Les grands groupes eux-mêmes appréciaient les ambitions économiques de Poutine, ainsi que le déclare l’ancien PDG de BP (huitième groupe mondial) : « Loin d’être considéré comme un apprenti-dictateur, Poutine était vu comme le grand réformateur, celui qui donnerait un bon coup de balai dans les écuries. » [7] Et pour ne pas faire une longue litanie, on citera pour finir le PDG de BlackRock, premier fonds d’investissement mondial : « Au début des années 1990, l’insertion de la Russie dans le système financier mondial fut saluée [et ensuite] elle est devenue connectée au marché mondial des capitaux et fortement liée à l’Europe occidentale. » [8]

En somme, le gouvernement Poutine a complètement endossé l’expansion du capitalisme en Russie et son intégration dans le marché mondial, mais sous condition du maintien d’un contrôle étroit de son économie et de la population.

La politique économique a rencontré des succès pendant quelques années. Le PIB et les revenus des ménages ont augmenté, les investissements étrangers ont afflué, les recettes tirées des exportations ont progressé. Cette embellie économique a disparu à la fin des années 2000. La forte croissance du PIB (+7% par an entre 1999 et 2008) a laissé place à une quasi-stagnation : entre 2009 et 2020, le taux de croissance du PIB n’a pas dépassé 1% par an. En fait, la période de forte croissance a résulté de l’accumulation massive de la rente pétrolière et gazière : entre 1999 et 2008 la production de pétrole et de gaz a quintuplé et leur prix a plus que doublé au cours de la même période. Faute de diversification industrielle d’ampleur, l’économie et les finances publiques demeurent aujourd’hui étroitement dépendantes de la rente pétrolière et gazière. Ainsi, en 2018, la part du secteur pétrolier et gazier a été de 39% dans la production industrielle, de 63% dans les exportations, et de 36% dans les recettes budgétaires de l’Etat russe (source : OCDE). Cette addiction à la rente est d’autant plus dangereuse que les prix de ces ressources naturelles et leurs évolutions sont amplifiées sur les marchés de commodités (matières premières et denrées agricoles) largement dominés par des logiques financières.

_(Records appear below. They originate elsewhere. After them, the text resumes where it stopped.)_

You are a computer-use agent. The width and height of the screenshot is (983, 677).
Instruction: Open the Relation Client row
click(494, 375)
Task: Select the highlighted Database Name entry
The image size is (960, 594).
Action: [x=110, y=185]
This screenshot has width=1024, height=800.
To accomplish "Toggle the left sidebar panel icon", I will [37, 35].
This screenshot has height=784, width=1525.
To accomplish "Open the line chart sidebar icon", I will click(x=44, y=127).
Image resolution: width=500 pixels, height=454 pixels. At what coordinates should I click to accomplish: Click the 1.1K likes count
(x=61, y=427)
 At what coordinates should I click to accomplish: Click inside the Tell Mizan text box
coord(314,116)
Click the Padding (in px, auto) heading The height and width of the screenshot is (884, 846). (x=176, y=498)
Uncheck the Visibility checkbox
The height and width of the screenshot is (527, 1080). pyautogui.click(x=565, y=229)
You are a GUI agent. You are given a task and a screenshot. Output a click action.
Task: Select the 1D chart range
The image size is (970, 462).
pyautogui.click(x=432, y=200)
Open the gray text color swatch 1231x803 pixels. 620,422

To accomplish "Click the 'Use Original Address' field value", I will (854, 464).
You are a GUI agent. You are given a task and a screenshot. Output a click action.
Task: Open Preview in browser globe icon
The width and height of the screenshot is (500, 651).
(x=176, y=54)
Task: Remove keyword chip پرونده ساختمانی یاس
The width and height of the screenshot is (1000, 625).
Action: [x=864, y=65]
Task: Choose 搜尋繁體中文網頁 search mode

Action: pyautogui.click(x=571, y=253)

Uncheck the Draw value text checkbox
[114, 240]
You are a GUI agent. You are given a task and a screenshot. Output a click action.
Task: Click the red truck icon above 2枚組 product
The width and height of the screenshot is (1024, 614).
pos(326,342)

Les investissements directs du reste du monde en Russie (IDE entrants, IDEe) et de la Russie vers le reste du monde (IDE sortants, IDEs) qui procèdent par rachat d’entreprises (les fusions-acquisitions) et par la construction de nouveaux sites de production sont soigneusement scrutés par les économistes, car ils sont emblématiques de l’internationalisation du capital. Le graphique 1 confirme les trois périodes concernant les IDEe et les IDEs de la Russie : de 1991 à 2000, leur effondrement sous le mandat d’Eltsine, leur forte croissance entre 2000 et 2008 et depuis 2008 leur tendance baissière, en dépit d’une l’embellie momentanée (2016-2018).